覚醒

闘病記

事故に遭った後、私は4日間意識がなかった。

正確には、状態がひどすぎるため、4日間麻酔で眠らされていた。

その4日間で見ていた夢がある。

夢の中の私は…

『箱の中のような空間で眠っていた。

私が目を覚ますと、誰かが代わる代わる私の顔を覗き込んでいた。

まるで、目を覚ました赤ん坊にミルクをあげるかのように…、私が目を覚ます度に誰かが代わる代わる私の顔を覗き込む』

そんな夢をずっと見ていた。

今思えば、私が見ていたのは夢ではなかった。

私は4日間麻酔で眠らされていたけれど、昼夜のリズムを作るために、昼間は麻酔を調整して目を開けていたそうだ。

もちろん、そこに私の意識はない。

私はまったく覚えていない。

4日間の間に目を開けた状態で家族にも会っているが、私は意識を持って会っていないので、まったく知らない。

誰かが代わる代わる私を覗き込む夢。

そう

私が見ていた夢は、”現実”だった。

今思うと、あの4日間の私は、どの空間にいたのだろう。

夢?現実?

私にとってはどちらも正解。

目は開いていた、みんなの姿は見えていた。

でも意識も記憶もない。

でも、夢として認識しているのも事実。

あのときの’夢’は今も鮮明に覚えている。

**設問内容**
上の闘病記から、「4日間」という語を含む文をすべて、出現順に抜き出してください。

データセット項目
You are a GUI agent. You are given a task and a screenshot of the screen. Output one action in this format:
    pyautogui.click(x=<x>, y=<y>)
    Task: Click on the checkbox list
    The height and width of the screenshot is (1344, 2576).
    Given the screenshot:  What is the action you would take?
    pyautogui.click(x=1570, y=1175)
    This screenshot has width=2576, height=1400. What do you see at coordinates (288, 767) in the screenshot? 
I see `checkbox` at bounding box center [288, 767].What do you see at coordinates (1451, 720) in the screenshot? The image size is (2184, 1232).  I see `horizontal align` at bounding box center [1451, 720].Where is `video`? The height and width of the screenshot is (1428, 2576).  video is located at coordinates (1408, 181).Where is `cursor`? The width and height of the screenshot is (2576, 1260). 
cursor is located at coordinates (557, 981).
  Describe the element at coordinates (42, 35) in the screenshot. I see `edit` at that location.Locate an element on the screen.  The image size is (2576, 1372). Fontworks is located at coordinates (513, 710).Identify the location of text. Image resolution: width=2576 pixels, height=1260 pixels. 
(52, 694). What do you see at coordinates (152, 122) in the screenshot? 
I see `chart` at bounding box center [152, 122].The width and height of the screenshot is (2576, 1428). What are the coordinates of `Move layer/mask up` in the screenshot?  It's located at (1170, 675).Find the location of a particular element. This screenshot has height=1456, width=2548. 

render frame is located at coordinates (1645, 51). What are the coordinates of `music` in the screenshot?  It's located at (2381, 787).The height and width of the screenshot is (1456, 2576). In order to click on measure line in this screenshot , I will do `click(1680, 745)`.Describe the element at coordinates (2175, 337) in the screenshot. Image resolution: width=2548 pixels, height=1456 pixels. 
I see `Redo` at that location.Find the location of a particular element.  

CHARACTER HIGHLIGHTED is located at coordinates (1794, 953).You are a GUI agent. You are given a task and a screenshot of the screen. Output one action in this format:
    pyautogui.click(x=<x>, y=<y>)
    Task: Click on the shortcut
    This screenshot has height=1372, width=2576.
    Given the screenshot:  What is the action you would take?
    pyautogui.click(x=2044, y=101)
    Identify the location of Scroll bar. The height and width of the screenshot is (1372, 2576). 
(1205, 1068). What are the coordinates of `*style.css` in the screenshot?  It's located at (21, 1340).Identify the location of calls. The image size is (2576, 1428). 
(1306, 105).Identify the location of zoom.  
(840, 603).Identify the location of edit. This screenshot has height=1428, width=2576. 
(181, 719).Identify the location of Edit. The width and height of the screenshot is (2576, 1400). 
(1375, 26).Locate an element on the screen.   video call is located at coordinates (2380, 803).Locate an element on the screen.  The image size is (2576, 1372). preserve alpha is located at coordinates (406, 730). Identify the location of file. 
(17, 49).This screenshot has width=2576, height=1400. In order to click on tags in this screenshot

**出力結果**
1. 事故に遭った後、私は4日間意識がなかった。
2. 正確には、状態がひどすぎるため、4日間麻酔で眠らされていた。
3. その4日間で見ていた夢がある。
4. 私は4日間麻酔で眠らされていたけれど、昼夜のリズムを作るために、昼間は麻酔を調整して目を開けていたそうだ。
5. 4日間の間に目を開けた状態で家族にも会っているが、私は意識を持って会っていないので、まったく知らない。
6. 今思うと、あの4日間の私は、どの空間にいたのだろう。